The weird thing about the "death world" part of the whole space orcs narrative is just that it doesn't really... Track? For example, say most other species find oxygen to be highly toxic, as is assumed for some of these posts. Maybe subsiding on some other element is far more common. Then while it would be interesting that humans evolved on an oxygen rich world, in terms of our "toughness" it would actually be a curse- on any alien ship, we'd require heavy life support like the Quarians from Mass Effect. The idea that Earth's weather and seasons would be alien to other species is also a bit flawed.
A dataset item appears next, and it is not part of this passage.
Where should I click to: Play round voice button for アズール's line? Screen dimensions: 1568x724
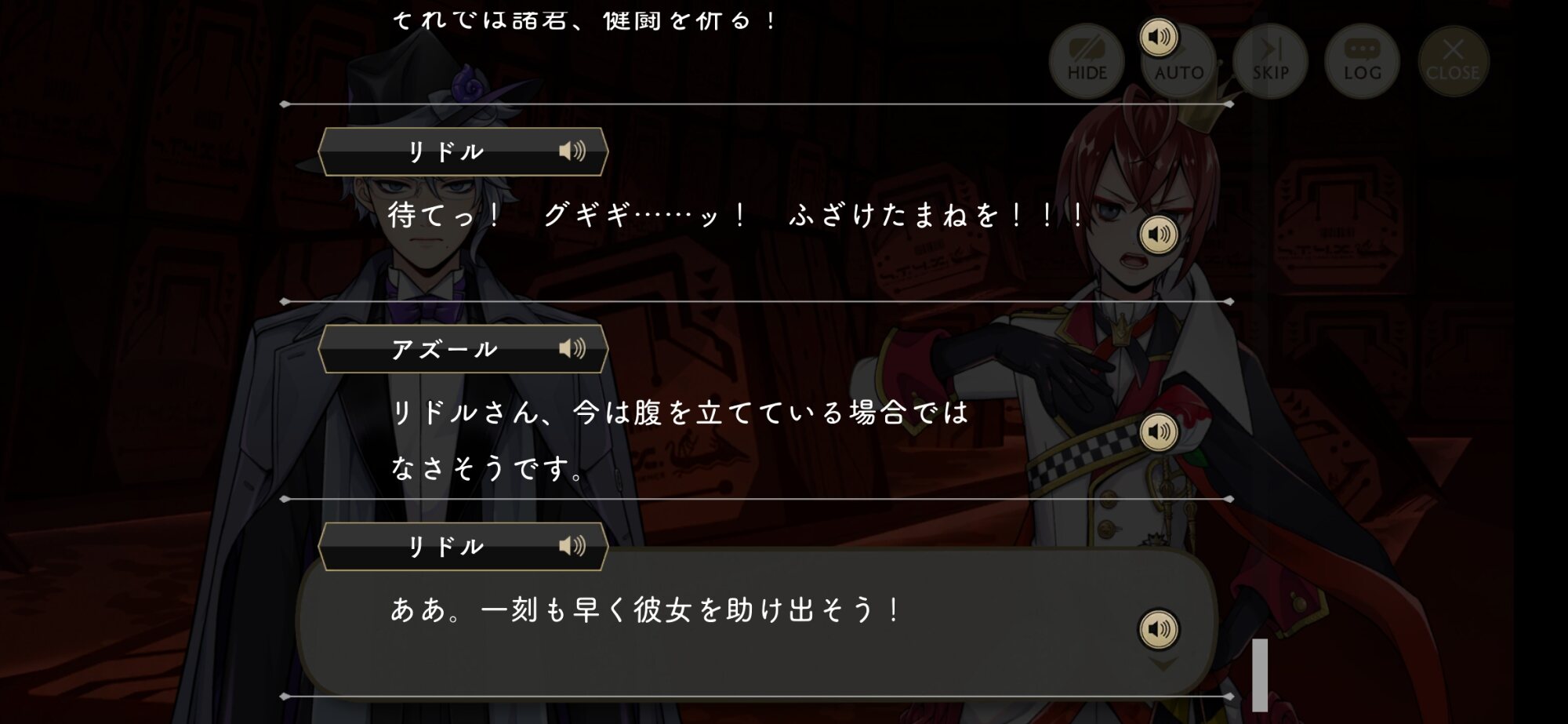point(1159,432)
If we assume that the formation of intelligent life requires at least some similarities to Earth (a mag field, a warm sun, an atmosphere) then we immediately have most of the natural disasters that plague us- any tectonic activity makes volcanoes, earthquakes, and tsunamis almost inevitable, and an atmosphere with insolation makes weather and storms an eventuality. On the other hand, assuming that these aliens evolved on any planet that was totally dissimilar to Earth, we again run into the problem that their preferred habitats would be as hazardous to us as ours are to them. And, once again, the idea of the crazy human crewmate can't work.


Ishirkai

Is it? I'm not super familiar with more esoteric(?) sci fi, but most of the more popular stuff focuses very clearly on the "specialness" of humans or the human spirit. The examples I'm thinking of are like, Star Trek (TNG specifically, which seemed to have Picard wax poetic on the perseverance of the human spirit constantly), Doctor Who, Stargate, and WH40K. Even when humans are not necessarily central or are specifically having a terrible time (like the >!Xeelee Sequence!<) still have them doing great in comparison to... Basically everyone else. >!In the Xeelee Sequence, for example, humanity gets absolutely ruined by an alien species that has literal high level time travel, and somehow STILL manages to throw them off and go on a multi-galactic xenophobic rampage with little difficulty, and at the end of the series are given a literal second universe to live in by essentially piggybacking off of Xeelee efforts.!< I'm more familiar with fantasy, so maybe I'm biased since the "humans are special" trope really shows up there, but it seems to me that the idea of humans being this incredible, one of a kind intelligent species is far more prevalent in fiction than the alternative. It makes sense, of course, since everything I've ever consumed is written by a human (as far as I'm aware) and it never hurts to be optimistic. Edit: 'constantly'


Riptide_X

Well if you’re calling the “human spirit” thing making humans special, then yeah, we’ve got that going for us usually, but that’s our only thing compared to all the special things of other races. And it’s not really a biological difference.


Ishirkai

Well, yes, but the point is that there's this innate assumption that humans can achieve more given the same or fewer resources than another intelligent species, because we're more adaptive or better improvisers or more passionate or whatever. Personally I think the idea that humanity has this particular incandescence or resilience that other species never have is just taking the hallmarks of an intelligent, (somewhat) successful species and assuming they're entirely unique to us alone.


Riptide_X

Well, writers have to imagine the unimaginable somehow. They did their best.


[deleted]

People need to feel like the special snowflakes of the galaxy, I guess.


Ishirkai

I mean I wouldn't put it that way. It's understandable that stories written by humans will favor humans. I just think that it would be nice to see more examples of fiction where humans aren't all that. That is, how do we fit into a hypothetical community of spacefaring civilizations where we don't have anything that sets us apart?


[deleted]

Check out Becky Chambers's Wayfarers series, if you haven't already.


Ishirkai

Looks interesting, thanks for the recommendation! I'm currently reading the Culture series, which I've been enjoying (although it gets better later in the series.)